There was one disturbing incident in Vallejo, California recently, where then-planning commissioner Chris Platzer wanted to introduce his pet to colleagues on the screen.

After showing his pet, he tossed it to the side, and viewers could hear a thud after the cat seemingly landed. Platzer also cursed and was seen drinking alcohol on that same video call. He resigned from his position this past week.

Separately, there have been several unfortunate accidents, including a reporter capturing her husband in the shower and another of a woman using the restroom while on a call with colleagues.

ABC News correspondent Will Reeve even listed some video conferencing tips from an expert following a video incident on “Good Morning America.”

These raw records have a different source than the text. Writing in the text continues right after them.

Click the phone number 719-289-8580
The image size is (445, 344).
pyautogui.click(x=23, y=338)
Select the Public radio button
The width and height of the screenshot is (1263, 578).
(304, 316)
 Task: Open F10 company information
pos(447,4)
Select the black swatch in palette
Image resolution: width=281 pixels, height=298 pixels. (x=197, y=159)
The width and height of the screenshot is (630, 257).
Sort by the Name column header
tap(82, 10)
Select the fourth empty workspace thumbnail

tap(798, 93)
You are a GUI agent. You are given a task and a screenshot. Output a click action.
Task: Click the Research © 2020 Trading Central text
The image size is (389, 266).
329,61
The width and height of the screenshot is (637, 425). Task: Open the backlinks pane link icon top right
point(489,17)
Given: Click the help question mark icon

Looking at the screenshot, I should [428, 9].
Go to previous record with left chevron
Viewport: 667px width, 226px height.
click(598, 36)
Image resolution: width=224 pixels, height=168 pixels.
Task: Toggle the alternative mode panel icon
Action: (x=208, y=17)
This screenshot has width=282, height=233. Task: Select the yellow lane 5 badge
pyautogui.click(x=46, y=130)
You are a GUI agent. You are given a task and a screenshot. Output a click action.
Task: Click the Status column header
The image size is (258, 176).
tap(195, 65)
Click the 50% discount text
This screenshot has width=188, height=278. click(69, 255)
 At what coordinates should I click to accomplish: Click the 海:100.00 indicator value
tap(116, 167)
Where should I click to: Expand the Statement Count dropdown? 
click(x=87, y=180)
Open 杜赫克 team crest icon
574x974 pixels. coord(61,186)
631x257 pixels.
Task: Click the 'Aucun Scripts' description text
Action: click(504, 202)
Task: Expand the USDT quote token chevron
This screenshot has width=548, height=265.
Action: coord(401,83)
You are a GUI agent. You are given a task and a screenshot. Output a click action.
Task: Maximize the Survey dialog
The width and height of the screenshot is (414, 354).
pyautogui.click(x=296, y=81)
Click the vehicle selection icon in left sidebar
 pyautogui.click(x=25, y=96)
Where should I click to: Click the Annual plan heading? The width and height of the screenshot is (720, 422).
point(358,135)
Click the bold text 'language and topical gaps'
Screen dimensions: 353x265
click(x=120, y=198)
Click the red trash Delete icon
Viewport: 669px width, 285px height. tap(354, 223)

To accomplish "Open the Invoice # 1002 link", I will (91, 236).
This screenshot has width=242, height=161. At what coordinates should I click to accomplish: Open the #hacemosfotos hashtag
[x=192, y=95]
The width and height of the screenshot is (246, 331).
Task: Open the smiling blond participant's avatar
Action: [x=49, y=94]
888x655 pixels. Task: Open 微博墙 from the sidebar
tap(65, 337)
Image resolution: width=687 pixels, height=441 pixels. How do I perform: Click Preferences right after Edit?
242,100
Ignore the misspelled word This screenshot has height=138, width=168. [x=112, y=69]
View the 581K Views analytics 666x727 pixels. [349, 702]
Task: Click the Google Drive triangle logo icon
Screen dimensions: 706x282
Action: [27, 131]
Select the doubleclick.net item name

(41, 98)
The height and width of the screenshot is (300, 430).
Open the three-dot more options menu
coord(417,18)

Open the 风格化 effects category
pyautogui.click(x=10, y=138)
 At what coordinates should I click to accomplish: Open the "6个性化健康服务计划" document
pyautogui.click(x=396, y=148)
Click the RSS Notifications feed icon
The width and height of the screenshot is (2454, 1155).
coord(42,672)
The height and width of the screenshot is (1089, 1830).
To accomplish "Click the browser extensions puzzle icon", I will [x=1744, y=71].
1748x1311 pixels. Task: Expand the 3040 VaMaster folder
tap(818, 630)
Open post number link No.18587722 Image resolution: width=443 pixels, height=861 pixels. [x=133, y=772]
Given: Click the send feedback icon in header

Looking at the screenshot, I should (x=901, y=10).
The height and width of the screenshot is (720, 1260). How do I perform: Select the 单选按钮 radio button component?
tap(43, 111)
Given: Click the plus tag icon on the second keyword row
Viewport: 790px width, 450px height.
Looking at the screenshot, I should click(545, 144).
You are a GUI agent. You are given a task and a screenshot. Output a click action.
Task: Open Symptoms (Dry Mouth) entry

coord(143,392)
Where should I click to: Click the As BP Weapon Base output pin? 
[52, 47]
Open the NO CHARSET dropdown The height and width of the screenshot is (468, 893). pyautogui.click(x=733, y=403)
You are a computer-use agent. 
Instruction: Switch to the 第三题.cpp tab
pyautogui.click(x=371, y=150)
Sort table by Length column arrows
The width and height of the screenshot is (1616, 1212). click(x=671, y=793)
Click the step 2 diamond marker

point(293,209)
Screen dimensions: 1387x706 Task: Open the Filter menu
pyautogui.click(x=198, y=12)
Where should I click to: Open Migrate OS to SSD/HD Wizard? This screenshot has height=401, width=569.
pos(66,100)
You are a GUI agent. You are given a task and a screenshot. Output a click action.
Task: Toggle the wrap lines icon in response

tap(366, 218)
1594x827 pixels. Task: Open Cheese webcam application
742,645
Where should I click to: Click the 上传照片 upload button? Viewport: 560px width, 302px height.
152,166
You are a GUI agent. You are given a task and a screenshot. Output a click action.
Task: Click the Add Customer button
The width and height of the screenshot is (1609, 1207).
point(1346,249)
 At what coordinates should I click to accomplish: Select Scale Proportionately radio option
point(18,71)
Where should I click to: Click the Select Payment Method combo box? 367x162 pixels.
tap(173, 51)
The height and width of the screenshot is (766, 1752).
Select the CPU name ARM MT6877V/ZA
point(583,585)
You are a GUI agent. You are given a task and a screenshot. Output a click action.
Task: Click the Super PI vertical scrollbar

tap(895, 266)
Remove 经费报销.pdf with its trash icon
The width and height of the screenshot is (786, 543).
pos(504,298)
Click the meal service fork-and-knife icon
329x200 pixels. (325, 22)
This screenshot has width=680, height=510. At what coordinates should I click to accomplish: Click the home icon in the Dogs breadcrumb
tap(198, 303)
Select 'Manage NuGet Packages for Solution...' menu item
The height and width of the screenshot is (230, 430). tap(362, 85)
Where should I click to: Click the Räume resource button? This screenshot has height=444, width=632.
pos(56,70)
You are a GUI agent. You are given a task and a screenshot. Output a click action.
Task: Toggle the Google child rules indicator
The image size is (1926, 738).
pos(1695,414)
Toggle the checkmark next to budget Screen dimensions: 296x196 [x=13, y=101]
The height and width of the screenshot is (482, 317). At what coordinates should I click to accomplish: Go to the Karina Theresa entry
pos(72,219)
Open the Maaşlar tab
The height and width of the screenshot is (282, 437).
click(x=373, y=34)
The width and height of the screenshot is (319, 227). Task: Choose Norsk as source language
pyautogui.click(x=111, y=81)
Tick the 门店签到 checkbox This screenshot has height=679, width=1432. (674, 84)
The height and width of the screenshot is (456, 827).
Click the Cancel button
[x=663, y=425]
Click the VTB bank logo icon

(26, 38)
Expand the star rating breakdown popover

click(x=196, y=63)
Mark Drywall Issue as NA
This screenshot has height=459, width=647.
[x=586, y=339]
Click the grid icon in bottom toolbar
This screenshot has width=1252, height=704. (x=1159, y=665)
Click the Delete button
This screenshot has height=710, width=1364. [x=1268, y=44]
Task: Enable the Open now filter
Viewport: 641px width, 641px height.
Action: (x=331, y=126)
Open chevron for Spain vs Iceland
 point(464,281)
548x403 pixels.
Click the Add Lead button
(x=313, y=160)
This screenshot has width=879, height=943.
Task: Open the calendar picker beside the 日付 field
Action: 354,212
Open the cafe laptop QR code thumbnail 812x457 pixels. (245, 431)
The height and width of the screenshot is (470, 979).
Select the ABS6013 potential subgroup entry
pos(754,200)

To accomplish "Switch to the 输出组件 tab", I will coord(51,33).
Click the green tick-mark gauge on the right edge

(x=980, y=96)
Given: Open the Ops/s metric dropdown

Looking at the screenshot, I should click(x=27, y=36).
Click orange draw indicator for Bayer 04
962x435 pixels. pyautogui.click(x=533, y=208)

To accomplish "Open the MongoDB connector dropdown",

Dana Wollman is the editor-in-chief at the tech website Engadget. She offered tips on how to avoid these types of incidents and best present yourself during a video conference on ABC News’ “Perspective” podcast.

Wollman recommends creating some space between you and the camera to avoid having too much of your face in the shot.

“I’ve been on calls where people have leaned in a little too much and then you just get a screen full of somebody’s face. And that can be a little intense.”

Wollman concedes that most people have “probably progressively loosened up” their work attire if they are working from home, but still advises trying to dress business casual and to continue to maintain good hygiene.

As for dirty clothes? She says to make sure they go in the hamper:

“I’ve also been on calls where you can really see in the background that someone’s house is a mess or maybe you’re staring at a pile of laundry on the floor. To me, that’s actually a little more intimate and a little more of a faux pas.”

Some people might feel embarrassed by their baby crying or dog barking, but Wollman believes as long as the person turns off their microphone or makes an attempt to limit the noise, colleagues will be understanding of the situation:

“I don’t think there’s much to be ashamed of… I actually think a lot of people find that endearing.”